O Ministério Público juntou mais de duas centenas e meia de inquéritos numa investigação principal, que chega agora ao fim. Mas este não será o ponto final nesta história, já que é certo que alguns casos laterais vão levar à extracção de cópias de elementos de prova já recolhidos e dar origem a novos inquéritos que deverão continuar a ser investigados pelo procurador José Ranito e pela colega Olga Barata. Estes são dois dos sete procuradores que assinam a acusação e que nesta investigação contaram com o apoio de mais de duas dezenas e meia de profissionais de múltiplas instituições. A Polícia Judiciária chegou a ter uma dezena de elementos em exclusivo neste caso, mas a PSP, o Banco de Portugal, a Autoridade Tributária, a Comissão do Mercado de Valores Mobiliários, o Núcleo de Assessoria Técnica da Procuradoria-Geral da República e a Inspecção-Geral de Finanças também disponibilizaram especialistas. Nunca antes um inquérito criminal teve uma equipa multidisciplinar com esta dimensão e diversidade.

A complexidade do caso e o facto de o universo Espírito Santo estar disperso por várias jurisdições levou em Maio de 2015 as autoridades portuguesas e suíças a lançar uma equipa de investigação conjunta, acordada em sede de Eurojust. Foi nesse âmbito que foi trocada informação e foram realizadas diligências a pedido do Ministério Público português, que incluíram buscas e audições de pessoas.

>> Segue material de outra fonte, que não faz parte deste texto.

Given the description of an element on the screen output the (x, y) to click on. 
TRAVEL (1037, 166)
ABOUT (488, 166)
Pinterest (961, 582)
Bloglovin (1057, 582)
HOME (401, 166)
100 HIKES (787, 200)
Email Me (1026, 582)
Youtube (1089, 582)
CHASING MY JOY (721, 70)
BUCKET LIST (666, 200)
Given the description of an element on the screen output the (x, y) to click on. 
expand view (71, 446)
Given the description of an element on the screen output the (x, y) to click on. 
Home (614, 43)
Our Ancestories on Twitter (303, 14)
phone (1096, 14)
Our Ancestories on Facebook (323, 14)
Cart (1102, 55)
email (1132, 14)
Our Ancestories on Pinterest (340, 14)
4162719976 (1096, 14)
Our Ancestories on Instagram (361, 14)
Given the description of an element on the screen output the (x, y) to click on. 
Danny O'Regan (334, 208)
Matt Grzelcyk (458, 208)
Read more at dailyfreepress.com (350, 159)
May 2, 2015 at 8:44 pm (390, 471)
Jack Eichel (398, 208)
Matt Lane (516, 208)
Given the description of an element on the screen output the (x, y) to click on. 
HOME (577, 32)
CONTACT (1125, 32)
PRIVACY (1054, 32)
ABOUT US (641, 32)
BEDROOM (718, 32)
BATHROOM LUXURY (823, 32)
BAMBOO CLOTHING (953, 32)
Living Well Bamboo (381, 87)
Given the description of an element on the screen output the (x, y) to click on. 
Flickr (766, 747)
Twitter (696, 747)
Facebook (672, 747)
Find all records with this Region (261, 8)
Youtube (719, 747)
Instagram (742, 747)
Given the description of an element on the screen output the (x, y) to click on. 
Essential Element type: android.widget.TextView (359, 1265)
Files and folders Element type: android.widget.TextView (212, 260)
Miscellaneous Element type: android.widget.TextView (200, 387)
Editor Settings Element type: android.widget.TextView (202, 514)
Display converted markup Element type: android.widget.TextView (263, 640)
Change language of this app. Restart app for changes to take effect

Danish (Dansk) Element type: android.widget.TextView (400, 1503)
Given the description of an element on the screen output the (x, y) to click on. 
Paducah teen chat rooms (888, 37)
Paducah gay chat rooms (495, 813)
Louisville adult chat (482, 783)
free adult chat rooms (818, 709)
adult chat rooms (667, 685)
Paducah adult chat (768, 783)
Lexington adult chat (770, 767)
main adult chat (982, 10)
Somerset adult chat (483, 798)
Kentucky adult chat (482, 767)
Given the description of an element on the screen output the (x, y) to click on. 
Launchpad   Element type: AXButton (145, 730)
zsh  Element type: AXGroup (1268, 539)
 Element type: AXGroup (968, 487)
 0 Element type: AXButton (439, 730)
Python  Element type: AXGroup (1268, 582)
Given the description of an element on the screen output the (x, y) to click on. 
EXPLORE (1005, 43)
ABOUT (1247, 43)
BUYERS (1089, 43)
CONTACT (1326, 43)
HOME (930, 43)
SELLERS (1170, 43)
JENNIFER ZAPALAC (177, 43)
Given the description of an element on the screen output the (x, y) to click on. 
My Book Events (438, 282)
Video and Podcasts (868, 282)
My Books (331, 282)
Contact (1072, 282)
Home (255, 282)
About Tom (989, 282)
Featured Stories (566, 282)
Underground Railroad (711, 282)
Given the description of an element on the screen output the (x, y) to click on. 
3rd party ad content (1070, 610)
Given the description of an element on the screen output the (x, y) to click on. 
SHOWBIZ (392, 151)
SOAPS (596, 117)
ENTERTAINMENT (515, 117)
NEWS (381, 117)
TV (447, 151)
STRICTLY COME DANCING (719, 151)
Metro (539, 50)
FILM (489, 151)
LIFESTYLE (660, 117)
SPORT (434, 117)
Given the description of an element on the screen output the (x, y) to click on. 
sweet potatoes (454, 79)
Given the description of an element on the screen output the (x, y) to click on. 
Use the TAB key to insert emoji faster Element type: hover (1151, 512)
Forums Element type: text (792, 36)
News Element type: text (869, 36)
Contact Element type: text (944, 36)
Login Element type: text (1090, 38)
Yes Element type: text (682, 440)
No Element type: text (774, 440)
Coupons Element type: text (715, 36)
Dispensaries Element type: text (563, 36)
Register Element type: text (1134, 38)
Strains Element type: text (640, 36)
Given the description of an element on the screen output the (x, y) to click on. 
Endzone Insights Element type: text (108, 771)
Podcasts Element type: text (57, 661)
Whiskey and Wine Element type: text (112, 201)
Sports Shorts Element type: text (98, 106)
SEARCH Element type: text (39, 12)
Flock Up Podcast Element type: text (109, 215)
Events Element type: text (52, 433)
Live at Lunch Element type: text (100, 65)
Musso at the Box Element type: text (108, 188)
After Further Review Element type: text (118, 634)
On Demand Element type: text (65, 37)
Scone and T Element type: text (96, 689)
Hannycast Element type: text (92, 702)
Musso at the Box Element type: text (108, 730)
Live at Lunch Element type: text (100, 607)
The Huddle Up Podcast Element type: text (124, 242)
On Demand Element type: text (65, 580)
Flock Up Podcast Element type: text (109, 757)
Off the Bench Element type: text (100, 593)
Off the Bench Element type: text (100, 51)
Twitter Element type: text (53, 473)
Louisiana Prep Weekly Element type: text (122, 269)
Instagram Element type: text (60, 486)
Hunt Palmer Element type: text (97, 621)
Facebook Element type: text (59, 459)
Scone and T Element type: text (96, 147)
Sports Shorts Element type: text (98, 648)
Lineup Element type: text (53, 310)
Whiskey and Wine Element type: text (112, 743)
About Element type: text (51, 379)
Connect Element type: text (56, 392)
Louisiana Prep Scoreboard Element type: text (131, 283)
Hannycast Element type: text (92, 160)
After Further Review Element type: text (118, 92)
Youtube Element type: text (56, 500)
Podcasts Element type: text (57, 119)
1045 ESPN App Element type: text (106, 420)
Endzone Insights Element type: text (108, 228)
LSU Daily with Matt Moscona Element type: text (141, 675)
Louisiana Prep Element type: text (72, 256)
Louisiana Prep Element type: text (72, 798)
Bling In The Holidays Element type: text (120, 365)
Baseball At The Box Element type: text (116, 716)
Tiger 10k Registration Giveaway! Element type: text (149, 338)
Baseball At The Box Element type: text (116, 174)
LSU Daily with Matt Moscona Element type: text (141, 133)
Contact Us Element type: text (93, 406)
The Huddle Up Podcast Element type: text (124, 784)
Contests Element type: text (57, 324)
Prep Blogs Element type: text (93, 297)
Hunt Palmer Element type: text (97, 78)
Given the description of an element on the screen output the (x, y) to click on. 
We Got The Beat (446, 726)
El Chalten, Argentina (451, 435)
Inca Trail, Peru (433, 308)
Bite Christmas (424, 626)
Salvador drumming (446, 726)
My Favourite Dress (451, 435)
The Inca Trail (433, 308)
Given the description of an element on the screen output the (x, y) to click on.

O problema é que a informação que o DCIAP sabia que existia, mas à qual não podia aceder, demorou mais de três anos a chegar a Portugal e parte dela, considerada relevante, ainda não chegou. O Ministério Público decidiu avançar mesmo assim para a acusação, mantendo alguma expectativa, no entanto, de que essa prova ainda possa chegar a Portugal a tempo de ser usada durante o julgamento.

Mas a Suíça foi só um dos vários países a que foi necessário recorrer para desfiar este enorme novelo. Em Março do ano passado, num balanço sobre a investigação, a Procuradoria-Geral da República dava conta de que no âmbito deste caso foi necessário recorrer à cooperação judiciária com outras dez autoridades: Brasil, Espanha, Estados Unidos, Macau, Panamá, Dubai, Países Baixos, Bélgica, Alemanha e Luxemburgo. O objectivo foi obter dados bancários, realizar audições e arrestar bens.